「2017年 日本の広告費」が示す数字に思う、この時代に欲される広告のあり方

ECのミカタ編集部

 株式会社電通(本社:東京都港区)は、日本における総広告費と、媒体別・業種別広告費を推定した「2017年(平成29年)日本の広告費」を発表した。

 2017年(1~12月)における日本の総広告費は前年比101.6%の6兆3907億円で、2012年から6年連続で前年実績を上回ったという。

 日本の広告費は、マスコミ4媒体の広告費とインターネット広告費、そしてプロモーションメディア広告費に大別できる。総広告費におけるそれぞれの構成比は、マスコミ4媒体が43.7%、インターネットが23.6%、プロモーションメディアが32.7%となっている。
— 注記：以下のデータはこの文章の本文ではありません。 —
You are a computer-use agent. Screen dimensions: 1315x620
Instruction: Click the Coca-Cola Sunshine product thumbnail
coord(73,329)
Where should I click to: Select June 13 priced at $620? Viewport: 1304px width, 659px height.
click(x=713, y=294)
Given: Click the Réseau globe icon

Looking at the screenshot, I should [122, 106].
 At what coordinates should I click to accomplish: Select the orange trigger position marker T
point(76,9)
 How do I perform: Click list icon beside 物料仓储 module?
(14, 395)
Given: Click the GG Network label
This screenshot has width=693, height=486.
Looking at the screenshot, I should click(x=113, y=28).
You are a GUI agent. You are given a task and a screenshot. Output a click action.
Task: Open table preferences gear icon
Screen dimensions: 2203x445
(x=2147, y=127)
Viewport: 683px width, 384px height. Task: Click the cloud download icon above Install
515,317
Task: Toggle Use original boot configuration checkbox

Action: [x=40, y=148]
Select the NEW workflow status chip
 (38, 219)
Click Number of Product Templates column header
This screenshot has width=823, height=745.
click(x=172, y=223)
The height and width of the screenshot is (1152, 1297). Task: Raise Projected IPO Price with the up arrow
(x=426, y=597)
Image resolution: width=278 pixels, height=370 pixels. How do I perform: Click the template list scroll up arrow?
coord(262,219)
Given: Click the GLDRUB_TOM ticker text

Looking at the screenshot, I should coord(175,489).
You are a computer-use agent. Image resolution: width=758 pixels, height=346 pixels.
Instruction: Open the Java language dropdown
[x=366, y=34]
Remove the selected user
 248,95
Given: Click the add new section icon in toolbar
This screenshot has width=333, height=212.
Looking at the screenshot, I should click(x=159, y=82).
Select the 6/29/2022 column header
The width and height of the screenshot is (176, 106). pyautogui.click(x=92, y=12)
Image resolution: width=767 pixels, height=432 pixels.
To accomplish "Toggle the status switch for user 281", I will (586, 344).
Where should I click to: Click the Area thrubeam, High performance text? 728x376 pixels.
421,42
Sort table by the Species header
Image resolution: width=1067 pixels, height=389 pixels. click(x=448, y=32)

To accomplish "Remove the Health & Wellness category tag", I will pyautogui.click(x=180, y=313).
 ここ数年、マスコミ4媒体とプロモーションメディアの構成比が次第に低下する一方、14年以来2桁成長を続けるインターネット広告の構成比は年々高まっている。17年には日本の広告費全体の4分の1弱をインターネット広告が占めるに至っており、広告費全体を押し上げる要因となっている。また、昨年に引き続き、モバイル視聴のさらなる浸透により動画広告も続伸が期待される。

 「インターネット広告費(媒体費+制作費)」は、1兆5,094億円(前年比115.2%)と4年連続の二桁成長をみせた。ネット広告の仕組みが自動化・最適化に向けて進化していくに従って、広告配信の対象は集団から個人へと変化しつつある。

 個人に向けた配信の最適化は、One to Oneマーケティング、あるいはカスタマーセントリックに通じる考え方といえるだろう。また、アナログとデジタルの組み合わせもさまざまに進化し始めており、例えば個人対応のバリアブル印刷でQRコードを掲載したダイレクトメールを送付し、個々の顧客をウェブに誘導する仕組みで成果を上げているケースもある。

「アナログかデジタルか」ではなく、効率的な組み合わせを模索する

 全てをデジタルで完結させようとしてメールマガジンを配信するよりも、実はアナログな印刷物などを送付した方がウェブへの誘導効果が高く、有効なデジタルマーケティングにつながるというケースも増えてきている。

 インターネットが普及してから二十余年。さまざまな出来事や経験を踏まえたところで、生活者も企業も、アナログかデジタルかの二者択一ではなく、それぞれの嗜好に応じた新たな組み合わせ、効率的な組み合わせを模索しているといえるだろう。

 時代はテレビや雑誌からインターネットへと大きく切り替わりを見せてきている。その全てが取って代わられようとしているわけではなく、モノとしての広告にもう一度スポットライトが当たっていたりと、「本当に欲されているものは何だろうか」という問に対して答えが出つつあるといったところだろうか。

 これから動画コンテンツがより一層普及した時にまた世の中は変わってくる。常にユーザー目線に立ち、欲されるものをしっかりと提供していくということがいつの時代でも基本になるのだ。